Job:
Reproduce word for word the part of the passage below on Swip's shift to quantitative investing, from "Sometimes dubbed 'black" to "stakes in firms.".

Given text:
════
Swip, the investment arm of Lloyds Banking Group, slashed the size of its fund management team in April as it moved the £54 billion in its UK funds to a computer-driven 'quantitative' strategy.
Sometimes dubbed 'black box' the quant approach involves in putting huge amounts of stock data for computers to process. Stocks are then chosen from a list that the computer has screened, thus requiring fewer analysts and fund managers. Those fund managers that remain at Swip are mostly employed on global or specialist equity funds.
The change require a total reorganisation of Swip's portfolios which, according to the managers of the Henderson UK Absolute Return fund, had a big impact on the stock market as the firm dumped large stakes in firms.
Swip had held big positions in Berkeley Group (BKGH.L) (15.2%), Tullett Prebon (TLPR.L) (12.7%), DS Smith (SMDS.L) (7.8%), Resolution (RSL.L) (10.35%), UBM (UBM.L) (6.8%) and Reed Elsevier (REL.L) (6.9%). ‘Following the announcement by Swip we observed very active selling/shorting of these Swip names,’ managers Ben Wallace and Luke Newman said.
════
Entries:

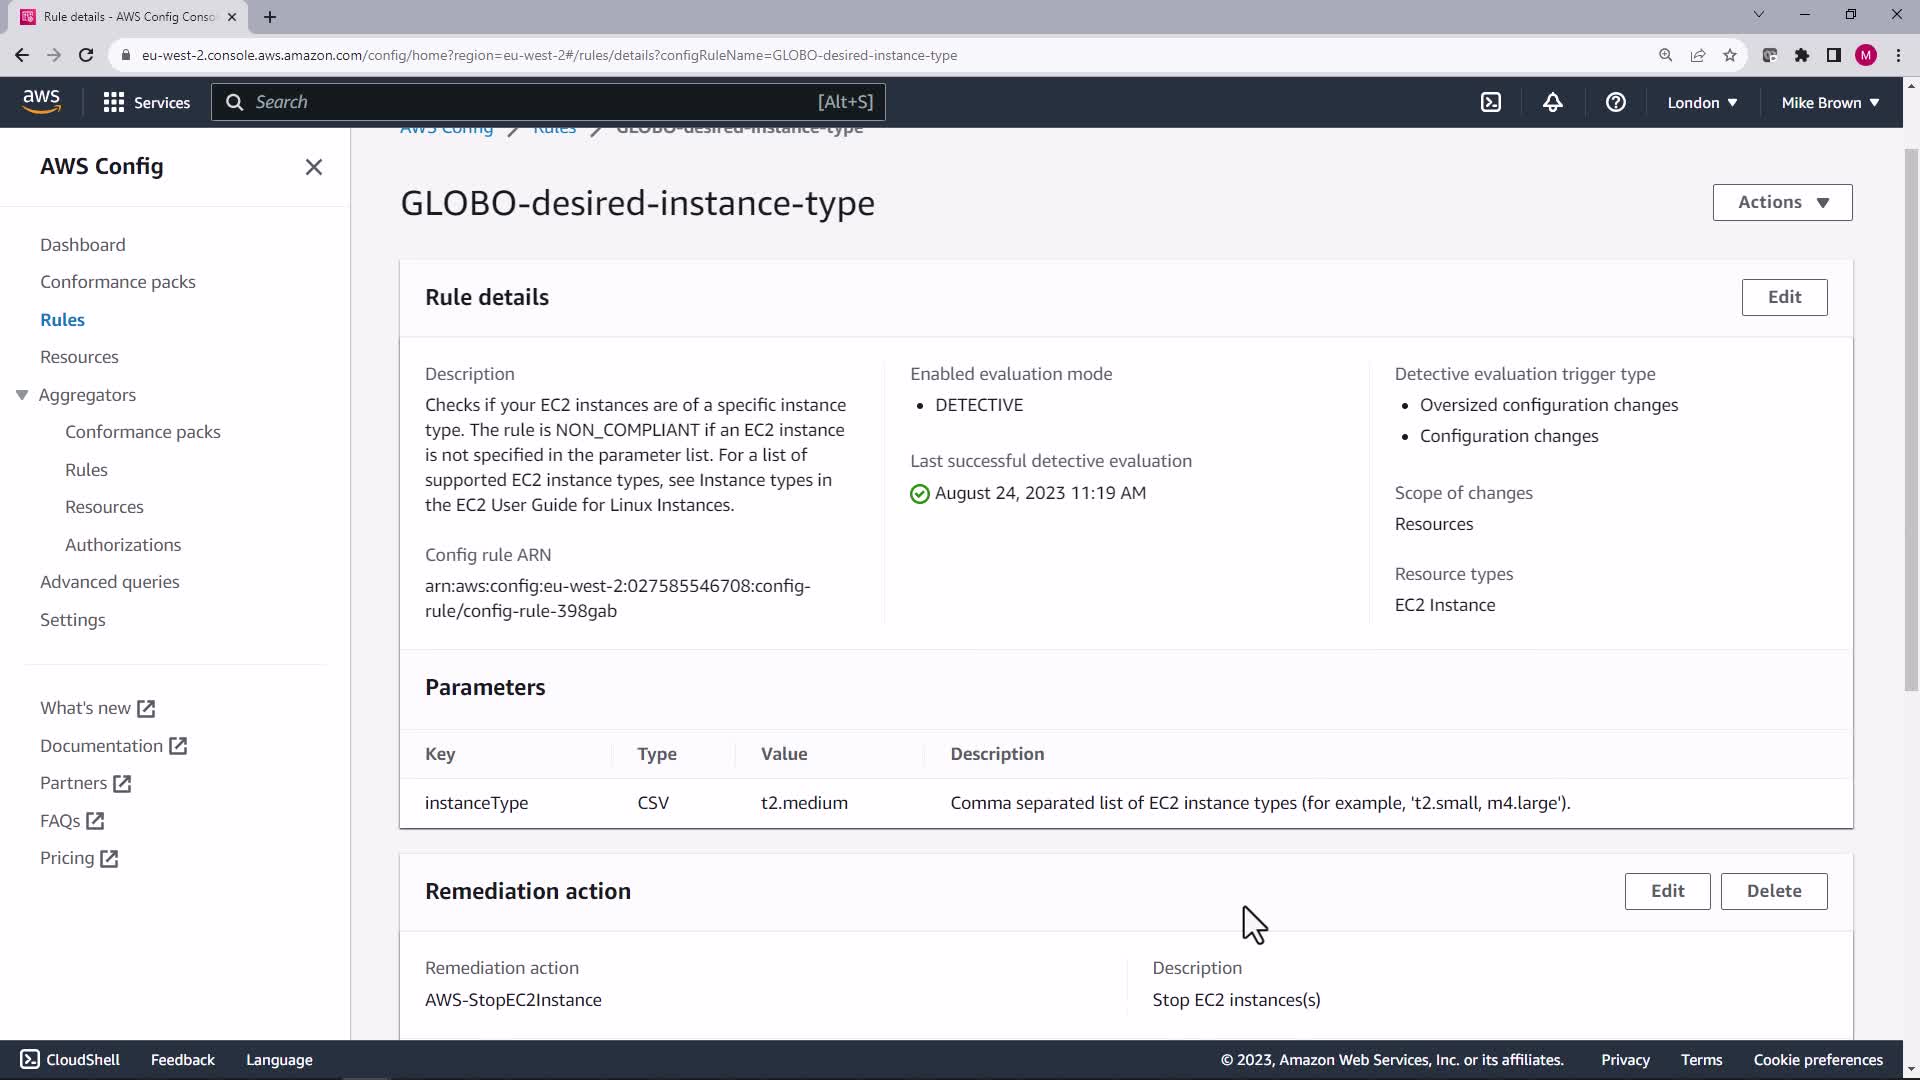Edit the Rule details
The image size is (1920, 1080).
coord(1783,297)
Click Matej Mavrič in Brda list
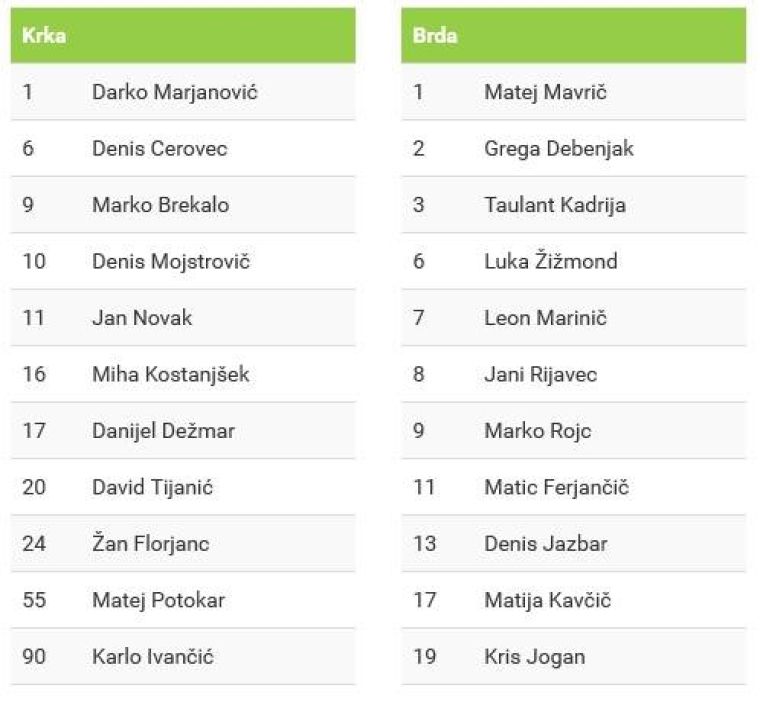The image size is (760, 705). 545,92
════
Finished exercise:
Sometimes dubbed 'black box' the quant approach involves in putting huge amounts of stock data for computers to process. Stocks are then chosen from a list that the computer has screened, thus requiring fewer analysts and fund managers. Those fund managers that remain at Swip are mostly employed on global or specialist equity funds.
The change require a total reorganisation of Swip's portfolios which, according to the managers of the Henderson UK Absolute Return fund, had a big impact on the stock market as the firm dumped large stakes in firms.